MPower Builds Muscle With Recap Deal

MPower.com Inc. is like a whole new company. Along with a $7.8 million round of financing expected to close on Tuesday, the San Francisco-based startup has a new capitalization table, new pricing policies and new management.

The new chief executive officer, Andrew Huddart, says that the eight months he has been with the 7-year-old company have basically been a restart, turning a dot-com into a proper financial services company.

MPower runs an online financial planning tool integrated with the online portals of 20 defined contribution plan administrators. As a registered investment advisor, MPower presents plan participants with personal asset allocation recommendations based on answers to a set of questions.

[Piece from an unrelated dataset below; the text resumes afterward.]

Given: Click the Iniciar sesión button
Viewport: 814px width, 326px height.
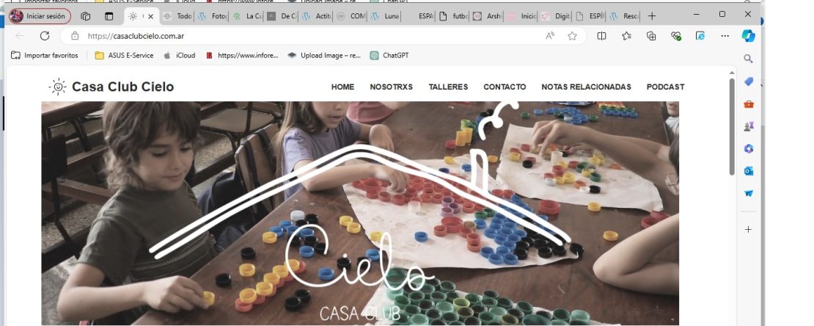Looking at the screenshot, I should pyautogui.click(x=40, y=16).
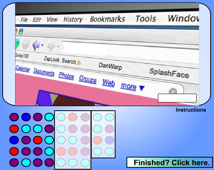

Since joining the company, Huddart says it has cut its burn rate significantly. Its headcount has been reduced to 55 employees from 300, and it has renegotiated its lease accordingly. The company has also renegotiated other vendor contracts and reengineered its deals with its clients, changing the pricing policies.

These reforms lead Huddart to believe that this latest funding round will take the company to cash-flow break-even. The latest funding round, an inside round, was led by Capital Z Financial Services Fund II LP and joined by Norwest Venture Partners, Allegis Capital, Northwestern Mutual and Reuters Group PLC. After a recap, this new money owns the only preferred stock left in the company.

“I like to think we neutralized a lot of the sins of the past,” Huddart says.

The company counts 1.2 million plan participants as potential users of its product – that’s if all the employees of its 300 client employers signed on. Huddart says MPower’s utilization by employees increases over time. After three months of having the product, 9% of eligible employees use the service, but after two years, over half of a plan’s participants are on board.

MPower is also expanding into other areas of financial advice and wealth management. For example, it also counts 200,000 users through its relationship as the financial advice planner for CNBC on MSN Money. Huddart says MPower will soon expand its customer list beyond defined contribution plan administrators to other financial institutions – such as traditional financial advisors.

“I like to think of this as a company that – although it was invented in the dotcom age – has some future and has been able to reset itself,” Huddart says.